If you notice any of the wry neck or head tilt symptoms, you need to see your vet for diagnosis. Early diagnosis may help cure some causes.
Diagnosis will involve skull radiography, CT scans, MRI, biopsies, bloodwork including total blood count, urinalysis, culture and sensitivity tests, and so on depending on what is suspected to be the cause.
Also, serology including the IgM, IgG as well as C-reactive protein among other tests may be performed by your vet.
Head tilt in rabbits treatment
Early detection and treatment are very important for a good prognosis. This will depend on the cause as some causes might be easy to treat if detected early while others may not be treatable.
Treatments may involve antibiotics, antiparasitic medications, NSAIDs and so on depending on the cause as well as good supportive care during recovery. Acute cases may require hospitalization, and intense veterinary and nursing care.
During the tilting of the head, the eye facing down might require an ophthalmic ointment to stop it from drying (keep it moist)
Head tilt in rabbits recovery
During treatment for treatable cases, supportive care is very important as well as providing a quiet, clean environment. Note that some cases may be managed while others will need may need assisted living.
If your furry friend has this problem, you need not to be worried as “head tilt is usually not only survivable but treatable, though recovery may be gradual”  and it needs you to be patient.
Once treatment has begun, this pet may benefit from physiotherapy and regular exercise. A large area with good grip may be recommended in case of circling and rolling to reduce injuries.
Also, line cages with bedding (such as synthetic sheepskin mats, towels, blankets, etc.) to avoid injuries in case your rabbit loses control. Do not forget to remove any obstacles in their hutches and ensure their bedding is always kept dry and have a good grip. Wrapping affected bunnies in a bunny burrito may help reassure them.
Furthermore, avoid picking them if they lack balance and if you must ensure you make them feel secure by holding them firmly.
Additionally, ensure water and food are easily accessible for buns that can eat and drink and ensure they get enough amounts of hay, some leafy greens including cilantro, collard greens, carrot tops, parsley, among others and treats such as fruits or carrots.

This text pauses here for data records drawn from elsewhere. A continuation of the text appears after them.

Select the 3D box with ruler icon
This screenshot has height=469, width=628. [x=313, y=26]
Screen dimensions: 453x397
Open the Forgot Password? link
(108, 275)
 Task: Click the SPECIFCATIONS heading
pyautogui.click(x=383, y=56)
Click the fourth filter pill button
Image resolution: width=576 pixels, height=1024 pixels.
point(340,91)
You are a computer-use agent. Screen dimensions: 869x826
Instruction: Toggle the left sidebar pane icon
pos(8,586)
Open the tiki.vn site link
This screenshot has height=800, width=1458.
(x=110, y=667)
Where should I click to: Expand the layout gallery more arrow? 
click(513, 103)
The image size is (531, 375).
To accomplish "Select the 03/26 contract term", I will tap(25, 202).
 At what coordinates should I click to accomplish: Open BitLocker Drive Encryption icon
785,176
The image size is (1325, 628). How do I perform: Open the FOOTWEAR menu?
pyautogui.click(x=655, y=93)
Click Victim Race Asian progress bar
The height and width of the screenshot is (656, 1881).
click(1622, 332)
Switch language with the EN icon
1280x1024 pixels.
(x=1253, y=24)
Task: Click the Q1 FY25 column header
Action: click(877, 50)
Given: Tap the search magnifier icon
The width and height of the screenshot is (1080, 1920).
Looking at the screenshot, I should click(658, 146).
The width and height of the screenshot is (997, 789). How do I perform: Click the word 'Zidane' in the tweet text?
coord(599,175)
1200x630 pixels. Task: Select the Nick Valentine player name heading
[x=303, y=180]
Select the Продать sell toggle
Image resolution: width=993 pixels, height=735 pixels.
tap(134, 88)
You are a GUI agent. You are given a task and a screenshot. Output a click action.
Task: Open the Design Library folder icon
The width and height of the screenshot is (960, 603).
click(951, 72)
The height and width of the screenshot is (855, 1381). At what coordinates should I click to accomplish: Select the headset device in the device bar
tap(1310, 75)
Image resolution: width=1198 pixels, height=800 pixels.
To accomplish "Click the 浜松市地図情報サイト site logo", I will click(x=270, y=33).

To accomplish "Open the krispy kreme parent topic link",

In case of vertigo and severe balancing issues, your vet may consider forced syringe feeding with foods such as Critical Care for Herbivores or Emeraid Herbivore. Furthermore, subcutaneous fluids may also be considered if the rabbit is not eating or drinking as it can result in GI stasis and or hepatic lipidosis.
Note that affected rabbits can still live happily and comfortably if the condition does not cause pain and they are able and enjoy eating, drinking and they are loved.
Finally, euthanasia should only be contemplated if these animals cannot eat, drink or behave normally. Having a permanent case of the wry neck should not encourage euthanasia.
Sometimes, death may result due to the various causes we have looked at, i.e., some of the causes of rabbit head tilt may cause death.
Avoid or minimize exposure to ear mite, ear infections and give good rabbit husbandry. Furthermore, handle your bunnies with care to avoid trauma and injuries.
Also, get rid of any toxic materials that may be accidentally ingested by this animal. These might include some plants or containers you use that may not be pet safe.
Finally, provide a balanced diet, keep their food and water clean, ensure you maintain proper hygiene and avoid overcrowding. This will reduce vulnerability to bacteria, parasites, and other organisms.